-- start DATASET RECORDS --
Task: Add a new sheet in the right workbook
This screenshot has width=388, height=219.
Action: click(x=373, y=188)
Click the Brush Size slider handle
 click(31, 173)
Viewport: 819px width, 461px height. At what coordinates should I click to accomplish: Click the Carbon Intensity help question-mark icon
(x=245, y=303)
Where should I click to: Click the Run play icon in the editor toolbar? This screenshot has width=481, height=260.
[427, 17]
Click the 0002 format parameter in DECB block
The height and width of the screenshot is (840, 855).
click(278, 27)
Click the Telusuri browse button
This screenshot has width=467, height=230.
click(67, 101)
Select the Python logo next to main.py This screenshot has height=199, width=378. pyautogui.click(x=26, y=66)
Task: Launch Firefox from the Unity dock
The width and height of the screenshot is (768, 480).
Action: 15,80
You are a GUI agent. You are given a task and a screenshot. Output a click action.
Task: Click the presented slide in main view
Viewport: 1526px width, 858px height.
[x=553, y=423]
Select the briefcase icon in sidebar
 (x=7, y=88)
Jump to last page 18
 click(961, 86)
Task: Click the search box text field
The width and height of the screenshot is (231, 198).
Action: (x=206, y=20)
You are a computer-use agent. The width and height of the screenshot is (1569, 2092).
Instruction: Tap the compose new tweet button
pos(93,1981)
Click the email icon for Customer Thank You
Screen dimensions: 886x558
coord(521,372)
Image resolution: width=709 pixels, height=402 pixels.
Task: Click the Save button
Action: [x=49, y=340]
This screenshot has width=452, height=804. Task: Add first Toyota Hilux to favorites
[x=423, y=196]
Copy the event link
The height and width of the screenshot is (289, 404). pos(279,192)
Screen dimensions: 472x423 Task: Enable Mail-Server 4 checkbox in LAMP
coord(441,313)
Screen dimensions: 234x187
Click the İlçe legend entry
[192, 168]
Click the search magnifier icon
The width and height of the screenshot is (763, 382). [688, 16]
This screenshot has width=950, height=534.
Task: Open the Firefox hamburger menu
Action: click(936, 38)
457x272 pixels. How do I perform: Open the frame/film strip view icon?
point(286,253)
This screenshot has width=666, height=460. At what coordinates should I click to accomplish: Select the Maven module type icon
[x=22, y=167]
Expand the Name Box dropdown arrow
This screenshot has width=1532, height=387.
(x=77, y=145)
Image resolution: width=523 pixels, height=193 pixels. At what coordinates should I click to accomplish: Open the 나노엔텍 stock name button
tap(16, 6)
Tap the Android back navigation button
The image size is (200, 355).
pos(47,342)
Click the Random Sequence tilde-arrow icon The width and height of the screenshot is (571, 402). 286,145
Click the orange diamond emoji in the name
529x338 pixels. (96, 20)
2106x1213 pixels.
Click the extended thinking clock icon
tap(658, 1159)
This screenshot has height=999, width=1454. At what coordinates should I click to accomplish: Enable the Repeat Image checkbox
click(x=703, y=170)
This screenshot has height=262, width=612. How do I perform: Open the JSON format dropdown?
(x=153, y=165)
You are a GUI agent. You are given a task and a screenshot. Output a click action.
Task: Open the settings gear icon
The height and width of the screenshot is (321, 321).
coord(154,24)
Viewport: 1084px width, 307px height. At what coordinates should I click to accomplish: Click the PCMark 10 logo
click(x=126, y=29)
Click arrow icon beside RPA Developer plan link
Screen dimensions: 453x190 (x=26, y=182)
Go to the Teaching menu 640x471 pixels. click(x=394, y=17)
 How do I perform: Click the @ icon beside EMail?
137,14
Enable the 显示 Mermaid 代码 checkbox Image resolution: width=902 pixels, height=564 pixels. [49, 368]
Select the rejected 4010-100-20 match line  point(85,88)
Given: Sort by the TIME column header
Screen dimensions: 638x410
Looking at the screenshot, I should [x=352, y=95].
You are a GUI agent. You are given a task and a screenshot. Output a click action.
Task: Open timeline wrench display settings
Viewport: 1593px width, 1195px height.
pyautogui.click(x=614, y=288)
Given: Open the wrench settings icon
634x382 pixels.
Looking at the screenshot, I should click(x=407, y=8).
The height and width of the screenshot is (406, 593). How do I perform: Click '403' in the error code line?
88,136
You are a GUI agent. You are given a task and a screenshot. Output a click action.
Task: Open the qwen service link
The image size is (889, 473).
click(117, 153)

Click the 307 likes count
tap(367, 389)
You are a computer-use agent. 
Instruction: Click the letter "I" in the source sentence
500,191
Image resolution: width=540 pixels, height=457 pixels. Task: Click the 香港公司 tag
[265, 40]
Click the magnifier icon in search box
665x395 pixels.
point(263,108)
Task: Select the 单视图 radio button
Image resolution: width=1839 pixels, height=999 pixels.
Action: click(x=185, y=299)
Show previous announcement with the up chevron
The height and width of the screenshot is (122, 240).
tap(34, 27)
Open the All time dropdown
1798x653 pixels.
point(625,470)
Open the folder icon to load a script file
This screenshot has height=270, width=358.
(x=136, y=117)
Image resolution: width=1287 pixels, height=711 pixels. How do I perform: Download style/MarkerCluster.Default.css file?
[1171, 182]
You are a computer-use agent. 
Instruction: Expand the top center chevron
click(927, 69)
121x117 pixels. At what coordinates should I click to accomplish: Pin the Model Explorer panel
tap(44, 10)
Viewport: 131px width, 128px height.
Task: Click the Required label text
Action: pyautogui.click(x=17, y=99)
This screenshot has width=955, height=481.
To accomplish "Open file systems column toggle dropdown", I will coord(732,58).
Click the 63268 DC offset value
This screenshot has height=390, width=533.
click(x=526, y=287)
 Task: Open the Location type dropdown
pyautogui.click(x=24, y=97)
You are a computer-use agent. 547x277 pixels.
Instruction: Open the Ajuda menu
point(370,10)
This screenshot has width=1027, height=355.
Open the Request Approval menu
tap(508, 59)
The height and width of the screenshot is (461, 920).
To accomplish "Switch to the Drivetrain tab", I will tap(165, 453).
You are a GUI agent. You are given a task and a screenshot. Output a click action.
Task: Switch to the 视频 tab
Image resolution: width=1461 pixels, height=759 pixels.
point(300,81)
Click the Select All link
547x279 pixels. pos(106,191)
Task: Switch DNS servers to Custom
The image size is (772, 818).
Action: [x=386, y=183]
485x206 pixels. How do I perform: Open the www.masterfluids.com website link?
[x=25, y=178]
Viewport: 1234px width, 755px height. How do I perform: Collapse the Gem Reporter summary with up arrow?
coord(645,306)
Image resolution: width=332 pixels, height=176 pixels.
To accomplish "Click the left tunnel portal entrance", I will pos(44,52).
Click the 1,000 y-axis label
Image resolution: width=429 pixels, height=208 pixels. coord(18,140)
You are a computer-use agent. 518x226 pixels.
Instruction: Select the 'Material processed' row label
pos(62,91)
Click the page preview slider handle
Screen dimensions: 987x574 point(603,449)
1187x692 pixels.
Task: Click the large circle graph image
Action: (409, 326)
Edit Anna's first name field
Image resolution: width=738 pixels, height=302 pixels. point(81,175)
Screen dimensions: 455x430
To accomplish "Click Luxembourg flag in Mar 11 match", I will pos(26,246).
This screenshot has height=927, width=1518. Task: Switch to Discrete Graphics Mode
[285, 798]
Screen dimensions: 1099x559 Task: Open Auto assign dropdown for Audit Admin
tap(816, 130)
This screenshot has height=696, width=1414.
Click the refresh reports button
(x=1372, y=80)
-- end DATASET RECORDS --
Format the lines above as a JSON list of strings, one string per line, leaving out blank lines.

[
  "Task: Add a new sheet in the right workbook",
  "This screenshot has width=388, height=219.",
  "Action: click(x=373, y=188)",
  "Click the Brush Size slider handle",
  " click(31, 173)",
  "Viewport: 819px width, 461px height. At what coordinates should I click to accomplish: Click the Carbon Intensity help question-mark icon",
  "(x=245, y=303)",
  "Where should I click to: Click the Run play icon in the editor toolbar? This screenshot has width=481, height=260.",
  "[427, 17]",
  "Click the 0002 format parameter in DECB block",
  "The height and width of the screenshot is (840, 855).",
  "click(278, 27)",
  "Click the Telusuri browse button",
  "This screenshot has width=467, height=230.",
  "click(67, 101)",
  "Select the Python logo next to main.py This screenshot has height=199, width=378. pyautogui.click(x=26, y=66)",
  "Task: Launch Firefox from the Unity dock",
  "The width and height of the screenshot is (768, 480).",
  "Action: 15,80",
  "You are a GUI agent. You are given a task and a screenshot. Output a click action.",
  "Task: Click the presented slide in main view",
  "Viewport: 1526px width, 858px height.",
  "[x=553, y=423]",
  "Select the briefcase icon in sidebar",
  " (x=7, y=88)",
  "Jump to last page 18",
  " click(961, 86)",
  "Task: Click the search box text field",
  "The width and height of the screenshot is (231, 198).",
  "Action: (x=206, y=20)",
  "You are a computer-use agent. The width and height of the screenshot is (1569, 2092).",
  "Instruction: Tap the compose new tweet button",
  "pos(93,1981)",
  "Click the email icon for Customer Thank You",
  "Screen dimensions: 886x558",
  "coord(521,372)",
  "Image resolution: width=709 pixels, height=402 pixels.",
  "Task: Click the Save button",
  "Action: [x=49, y=340]",
  "This screenshot has width=452, height=804. Task: Add first Toyota Hilux to favorites",
  "[x=423, y=196]",
  "Copy the event link",
  "The height and width of the screenshot is (289, 404). pos(279,192)",
  "Screen dimensions: 472x423 Task: Enable Mail-Server 4 checkbox in LAMP",
  "coord(441,313)",
  "Screen dimensions: 234x187",
  "Click the İlçe legend entry",
  "[192, 168]",
  "Click the search magnifier icon",
  "The width and height of the screenshot is (763, 382). [688, 16]",
  "This screenshot has width=950, height=534.",
  "Task: Open the Firefox hamburger menu",
  "Action: click(936, 38)",
  "457x272 pixels. How do I perform: Open the frame/film strip view icon?",
  "point(286,253)",
  "This screenshot has width=666, height=460. At what coordinates should I click to accomplish: Select the Maven module type icon",
  "[x=22, y=167]",
  "Expand the Name Box dropdown arrow",
  "This screenshot has width=1532, height=387.",
  "(x=77, y=145)",
  "Image resolution: width=523 pixels, height=193 pixels. At what coordinates should I click to accomplish: Open the 나노엔텍 stock name button",
  "tap(16, 6)",
  "Tap the Android back navigation button",
  "The image size is (200, 355).",
  "pos(47,342)",
  "Click the Random Sequence tilde-arrow icon The width and height of the screenshot is (571, 402). 286,145",
  "Click the orange diamond emoji in the name",
  "529x338 pixels. (96, 20)",
  "2106x1213 pixels.",
  "Click the extended thinking clock icon",
  "tap(658, 1159)",
  "This screenshot has height=999, width=1454. At what coordinates should I click to accomplish: Enable the Repeat Image checkbox",
  "click(x=703, y=170)",
  "This screenshot has height=262, width=612. How do I perform: Open the JSON format dropdown?",
  "(x=153, y=165)",
  "You are a GUI agent. You are given a task and a screenshot. Output a click action.",
  "Task: Open the settings gear icon",
  "The height and width of the screenshot is (321, 321).",
  "coord(154,24)",
  "Viewport: 1084px width, 307px height. At what coordinates should I click to accomplish: Click the PCMark 10 logo",
  "click(x=126, y=29)",
  "Click arrow icon beside RPA Developer plan link",
  "Screen dimensions: 453x190 (x=26, y=182)",
  "Go to the Teaching menu 640x471 pixels. click(x=394, y=17)",
  " How do I perform: Click the @ icon beside EMail?",
  "137,14",
  "Enable the 显示 Mermaid 代码 checkbox Image resolution: width=902 pixels, height=564 pixels. [49, 368]",
  "Select the rejected 4010-100-20 match line  point(85,88)",
  "Given: Sort by the TIME column header",
  "Screen dimensions: 638x410",
  "Looking at the screenshot, I should [x=352, y=95].",
  "You are a GUI agent. You are given a task and a screenshot. Output a click action.",
  "Task: Open timeline wrench display settings",
  "Viewport: 1593px width, 1195px height.",
  "pyautogui.click(x=614, y=288)",
  "Given: Open the wrench settings icon",
  "634x382 pixels.",
  "Looking at the screenshot, I should click(x=407, y=8).",
  "The height and width of the screenshot is (406, 593). How do I perform: Click '403' in the error code line?",
  "88,136",
  "You are a GUI agent. You are given a task and a screenshot. Output a click action.",
  "Task: Open the qwen service link",
  "The image size is (889, 473).",
  "click(117, 153)",
  "Click the 307 likes count",
  "tap(367, 389)",
  "You are a computer-use agent. ",
  "Instruction: Click the letter \"I\" in the source sentence",
  "500,191",
  "Image resolution: width=540 pixels, height=457 pixels. Task: Click the 香港公司 tag",
  "[265, 40]",
  "Click the magnifier icon in search box",
  "665x395 pixels.",
  "point(263,108)",
  "Task: Select the 单视图 radio button",
  "Image resolution: width=1839 pixels, height=999 pixels.",
  "Action: click(x=185, y=299)",
  "Show previous announcement with the up chevron",
  "The height and width of the screenshot is (122, 240).",
  "tap(34, 27)",
  "Open the All time dropdown",
  "1798x653 pixels.",
  "point(625,470)",
  "Open the folder icon to load a script file",
  "This screenshot has height=270, width=358.",
  "(x=136, y=117)",
  "Image resolution: width=1287 pixels, height=711 pixels. How do I perform: Download style/MarkerCluster.Default.css file?",
  "[1171, 182]",
  "You are a computer-use agent. ",
  "Instruction: Expand the top center chevron",
  "click(927, 69)",
  "121x117 pixels. At what coordinates should I click to accomplish: Pin the Model Explorer panel",
  "tap(44, 10)",
  "Viewport: 131px width, 128px height.",
  "Task: Click the Required label text",
  "Action: pyautogui.click(x=17, y=99)",
  "This screenshot has width=955, height=481.",
  "To accomplish \"Open file systems column toggle dropdown\", I will coord(732,58).",
  "Click the 63268 DC offset value",
  "This screenshot has height=390, width=533.",
  "click(x=526, y=287)",
  " Task: Open the Location type dropdown",
  "pyautogui.click(x=24, y=97)",
  "You are a computer-use agent. 547x277 pixels.",
  "Instruction: Open the Ajuda menu",
  "point(370,10)",
  "This screenshot has width=1027, height=355.",
  "Open the Request Approval menu",
  "tap(508, 59)",
  "The height and width of the screenshot is (461, 920).",
  "To accomplish \"Switch to the Drivetrain tab\", I will tap(165, 453).",
  "You are a GUI agent. You are given a task and a screenshot. Output a click action.",
  "Task: Switch to the 视频 tab",
  "Image resolution: width=1461 pixels, height=759 pixels.",
  "point(300,81)",
  "Click the Select All link",
  "547x279 pixels. pos(106,191)",
  "Task: Switch DNS servers to Custom",
  "The image size is (772, 818).",
  "Action: [x=386, y=183]",
  "485x206 pixels. How do I perform: Open the www.masterfluids.com website link?",
  "[x=25, y=178]",
  "Viewport: 1234px width, 755px height. How do I perform: Collapse the Gem Reporter summary with up arrow?",
  "coord(645,306)",
  "Image resolution: width=332 pixels, height=176 pixels.",
  "To accomplish \"Click the left tunnel portal entrance\", I will pos(44,52).",
  "Click the 1,000 y-axis label",
  "Image resolution: width=429 pixels, height=208 pixels. coord(18,140)",
  "You are a computer-use agent. 518x226 pixels.",
  "Instruction: Select the 'Material processed' row label",
  "pos(62,91)",
  "Click the page preview slider handle",
  "Screen dimensions: 987x574 point(603,449)",
  "1187x692 pixels.",
  "Task: Click the large circle graph image",
  "Action: (409, 326)",
  "Edit Anna's first name field",
  "Image resolution: width=738 pixels, height=302 pixels. point(81,175)",
  "Screen dimensions: 455x430",
  "To accomplish \"Click Luxembourg flag in Mar 11 match\", I will pos(26,246).",
  "This screenshot has height=927, width=1518. Task: Switch to Discrete Graphics Mode",
  "[285, 798]",
  "Screen dimensions: 1099x559 Task: Open Auto assign dropdown for Audit Admin",
  "tap(816, 130)",
  "This screenshot has height=696, width=1414.",
  "Click the refresh reports button",
  "(x=1372, y=80)"
]